Almost everyone is disgusted by the tale of BHS. 

Back in 2013, Theresa May gave a speech that might yet prove significant. In it, she declared: “Believing in free markets doesn’t mean we believe that anything goes.”

Capitalism wasn’t perfect, she continued: 

“Where it’s manifestly failing, where it’s losing public support, where it’s not helping to provide opportunity for all, we have to reform it.”

Three years on and just days into her premiership, May has the chance to be a reformist, thanks to one hell of an example of failing capitalism – BHS. 

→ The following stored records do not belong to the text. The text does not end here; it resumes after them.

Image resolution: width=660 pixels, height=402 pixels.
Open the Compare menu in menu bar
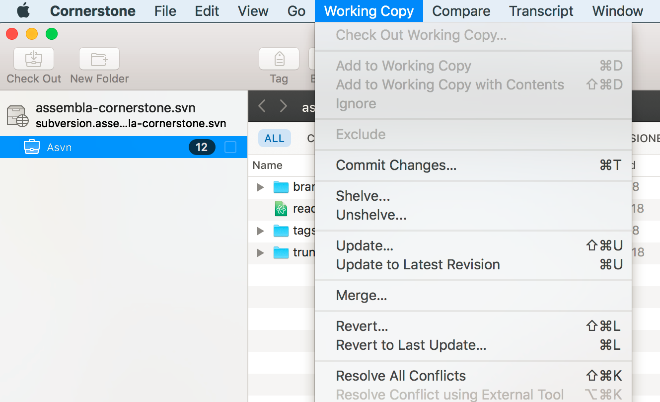click(x=461, y=11)
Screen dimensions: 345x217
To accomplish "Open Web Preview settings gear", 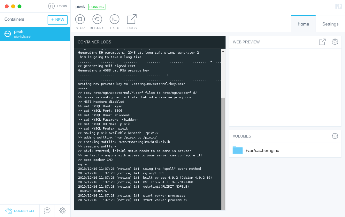I will click(x=335, y=42).
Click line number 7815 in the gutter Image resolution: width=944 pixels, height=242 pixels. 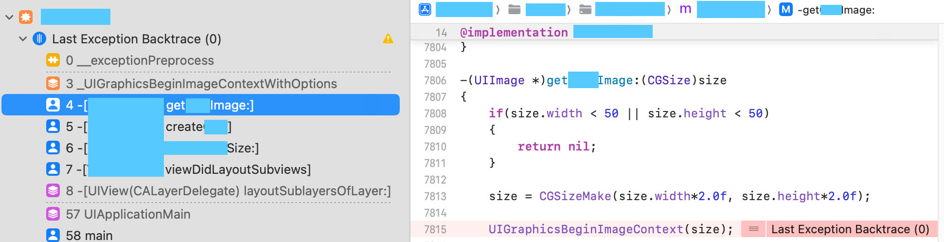pyautogui.click(x=435, y=229)
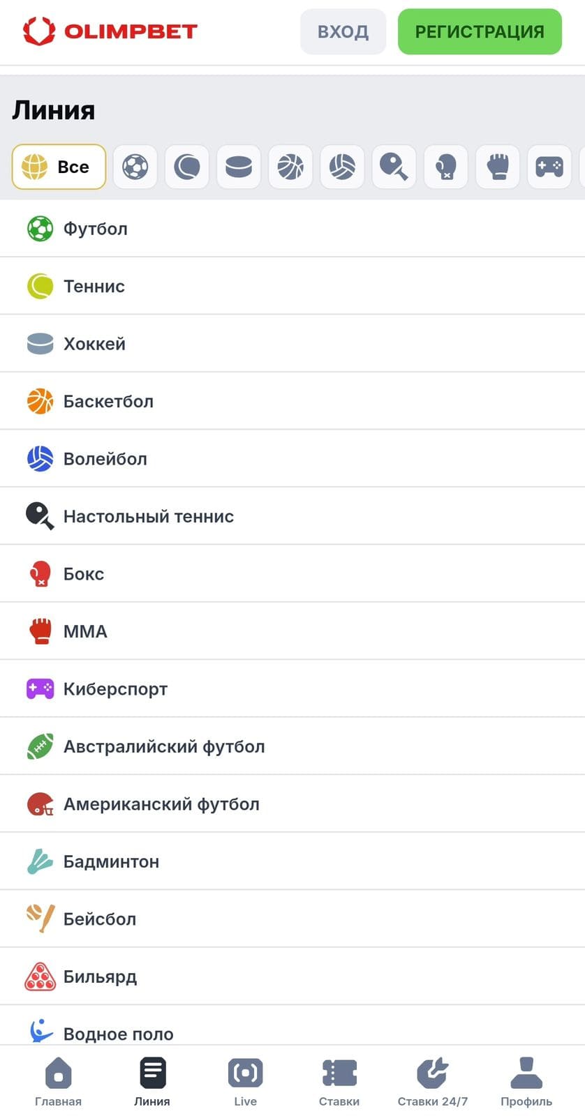Tap the green РЕГИСТРАЦИЯ button

coord(480,31)
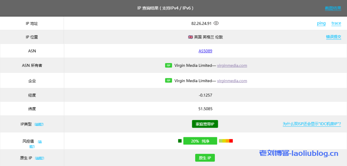
Task: Toggle the eye icon beside the IP address
Action: [x=216, y=23]
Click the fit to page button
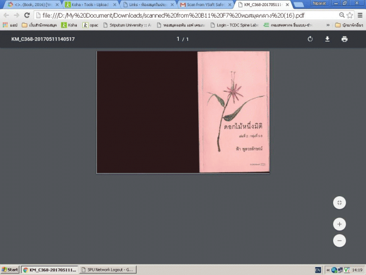366x275 pixels. coord(340,202)
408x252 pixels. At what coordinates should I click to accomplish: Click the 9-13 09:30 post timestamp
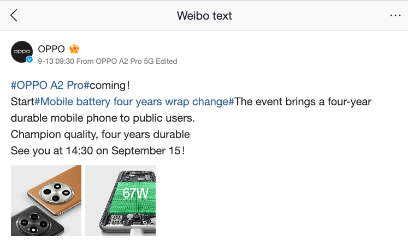[56, 62]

The report from the Work and Pensions select committee was damning. Philip Green, the business tycoon, bought BHS and took more out than he put in. In a difficult environment, and without new investment, it began to bleed money. Green’s prize became a liability, and by 2014 he was desperate to get rid of it. He found a willing buyer, Paul Sutton, but the buyer had previously been convicted of fraud. So he sold it to Sutton’s former driver instead, for a quid. Yes, you read that right. He sold it to a crook’s driver for a quid.

This might all sound like a ludicrous but entertaining deal, if it wasn’t for the thousands of hapless BHS workers involved. One year later, the business collapsed, along with their job prospects. Not only that, but Green’s lack of attention to the pension fund meant their dreams of a comfortable retirement were now in jeopardy. 

The report called BHS “the unacceptable face of capitalism”. It concluded: 

"The truth is that a large proportion of those who have got rich or richer off the back of BHS are to blame. Sir Philip Green, Dominic Chappell and their respective directors, advisers and hangers-on are all culpable. 

“The tragedy is that those who have lost out are the ordinary employees and pensioners.”

May appears to agree. Her spokeswoman told journalists the PM would “look carefully” at policies to tackle “corporate irresponsibility”. 

She should take the opportunity.

Attempts to reshape capitalism are almost always blunted in practice. Corporations can make threats of their own. Think of Google’s sweetheart tax deals, banks’ excessive pay. Each time politicians tried to clamp down, there were threats of moving overseas. If the economy weakens in response to Brexit, the power to call the shots should tip more towards these companies. 

But this time, there will be few defenders of the BHS approach.

Firstly, the report's revelations about corporate governance damage many well-known brands, which are tarnished by association. Financial services firms will be just as keen as the public to avoid another BHS. Simon Walker, director general of the Institute of Directors, said that the circumstances of the collapse of BHS were “a blight on the reputation of British business”.

Secondly, the pensions issue will not go away. Neglected by Green until it was too late, the £571m hole in the BHS pension finances is extreme. But Tom McPhail from pensions firm Hargreaves Lansdown has warned there are thousands of other defined benefit schemes struggling with deficits. In the light of BHS, May has an opportunity to take an otherwise dusty issue – protections for workplace pensions - and place it top of the agenda. 

Thirdly, the BHS scandal is wreathed in the kind of opaque company structures loathed by voters on the left and right alike. The report found the Green family used private, offshore companies to direct the flow of money away from BHS, which made it in turn hard to investigate. The report stated: “These arrangements were designed to reduce tax bills. They have also had the effect of reducing levels of corporate transparency.”

BHS may have failed as a company, but its demise has succeeded in uniting the left and right. Trade unionists want more protection for workers; City boys are worried about their reputation; patriots mourn the death of a proud British company. May has a mandate to clean up capitalism - she should seize it.